Without hesitation, Haveman took action. Faced with harsh winds and hail, he made a daring decision to venture outside the permanent cable barriers to reach the fallen climber. His climbing experience and extensive medical training proved invaluable in this life-or-death situation.

“You could see that his legs were not naturally oriented at all, so I started collecting sticks from sub-dome and started climbing,” Haveman recalled. “Other climbers were concerned for my safety, but the guy was just up there screaming in pain, so I left the cable area and climbed on the ledge.”

Using makeshift splints fashioned from sticks, Haveman provided crucial first aid to the injured climber by securing above and below the tibia/fibula fracture and wrapped his injured ankle with an ace bandage. To shield the climber from the harsh elements and apparent shock, Haveman selflessly covered the climber with his jacket.

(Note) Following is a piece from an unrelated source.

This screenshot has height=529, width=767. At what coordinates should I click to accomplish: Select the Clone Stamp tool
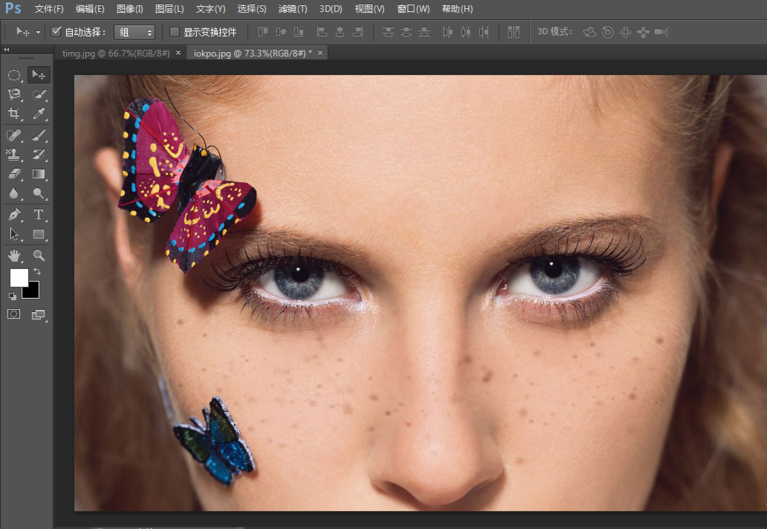[x=15, y=155]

During this harrowing period, Haveman also played a vital role in coordinating a call to the park’s ranger station, alerting authorities to the situation. His quick thinking and effective communication ensured that more help would be on the way.

Moments after the call, a Search and Rescue Park Ranger arrived on the scene, and Haveman seamlessly transitioned into a supporting role. Together, they facilitated the patient’s descent via a cable ladder, provided further essential medical treatment and administered care for shock.

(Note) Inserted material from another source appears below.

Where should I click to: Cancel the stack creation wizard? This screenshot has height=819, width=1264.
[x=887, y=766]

“After about 45 minutes, the Park Ranger emergency medical technician came up with a full medical bag, so we were able to use a structural aluminum malleable (SAM) splint to better stabilize him,” Haveman explained. “The weather was improving, so more climbers were able to come up and offer their assistance. They took up a collection for supplies that we were able to use to make an improvised pulley system to lower him the 30 feet down to sub dome.”

Ultimately, the climber was medically evacuated via helicopter, receiving the critical medical attention they urgently required. Without Haveman’s swift and selfless actions, the outcome could have been far more tragic.

“I wasn’t sure a helicopter would be able to land with the winds being as strong as they were, so we were preparing to carry him 10 or 12 hours down with a six-man litter,” Haveman said with pause. “Apparently, it was this pilot’s first day on the job, and he was amazing! It took him about 15 minutes, but he was able to sit the chopper down and we were able to get the patient loaded and breathe a sigh of relief.”

The remarkable rescue on the slopes of Half Dome serves as an inspirational reminder of the extraordinary bravery, dedication and sacrifice of those in the armed forces, not only in combat, but also as everyday heroes who rise to the occasion when their skills and expertise are needed most.

Disclaimer: This article was modified due to an active accident investigation. The article describes a personal account of experiences during an Airman’s off duty time and therefore contains an individual’s own perspective based on personal point of view.